Participants in the project include Rubery Owen, Oxford University, Oxford Brookes and MIRA Ltd and Bee has been signed up as a campaign partner of EEMS – Motorsport Development UK’s Energy Efficient Motor Sport initiative.
BRM was founded just after the Second World War by Raymond Mays, who had built several hill climb and road racing cars under the ERA brand before the war, and Peter Berthon, a long-time associate. Mays' pre-war successes (and access to pre-war Mercedes-Benz and Auto Union design documents) inspired him to build an all-British Grand Prix car for the post-war era, as a national prestige project (which, naturally, he would drive himself!) with the backing (both financially and in kind and labour) of the British motor industry and its suppliers channelled through a trust fund.
This proved to be an unwieldy way of organising and financing the project, and as some of the backers withdrew, disappointed with the team's slow progress and early results, it fell to one of the partners in the trust, Alfred Owen of the Rubery Owen group of companies, which primarily manufactured car parts, to take over the team in its entirety. Between 1954 and 1970 the team entered its works F1 cars under the official name of the Owen Racing Organisation and won 17 Grand Prix’s, The Drivers World championship and 2 World constructor’s titles.
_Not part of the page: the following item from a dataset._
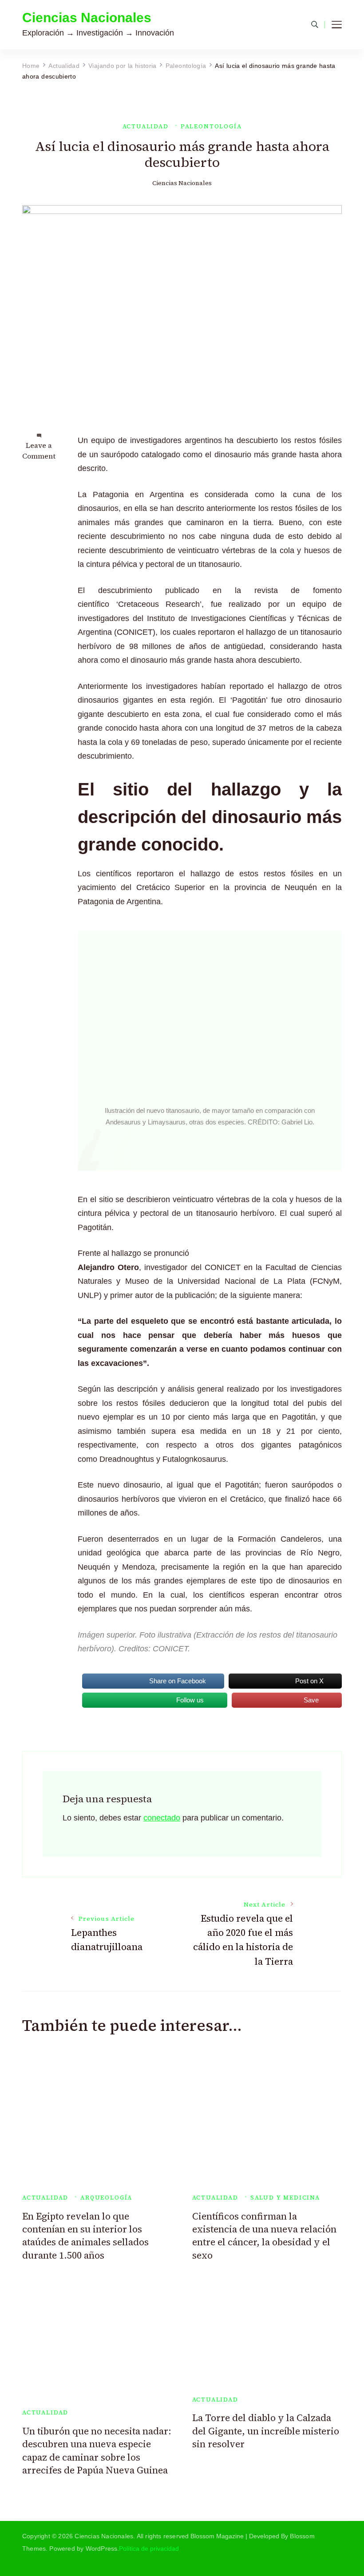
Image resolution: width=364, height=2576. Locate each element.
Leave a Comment (38, 450)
The BRM Bee Four electric racing car will be consistent with BRM's long history of innovation and teamwork, and will be a great demonstration of Rubery Owen's modern day focus on Environmental Technologies. It will also be a 'marker' for a new breed of motorsport, one that minimises environmental impact and is overwhelmingly cost effective, but at the same time phenomenally fast and very 'inclusive'.
Paul Owen, Grandson of Sir Alfred and Managing Director of Rubery Owen's Environmental Technology Subsidiary Rozone Limited said, "Rubery Owen is very pleased to see the BRM name once again being used to drive forward an innovative development to take Motorsport to new levels - for the last decade our Rozone subsidiary has been seeking to develop technologies under the umbrella of "Sustainable Solutions" - solutions that try to balance economic, social and of course environmental considerations, all within a framework of teamwork and co-operation.
"We believe that the BRM Bee Four project demonstrates this perfectly - acknowledging the past, enhancing the present, and creating the future. At a time when we are all examining the 'cost effectiveness' and 'environmental impact' of many parts of what we do, we hope that the project can demonstrate that Motor Sport can be both of these things - but without forgetting the 'social' aspect of the importance of 'fun' enjoyment and competition' - the main reason that we all do it in the first place!”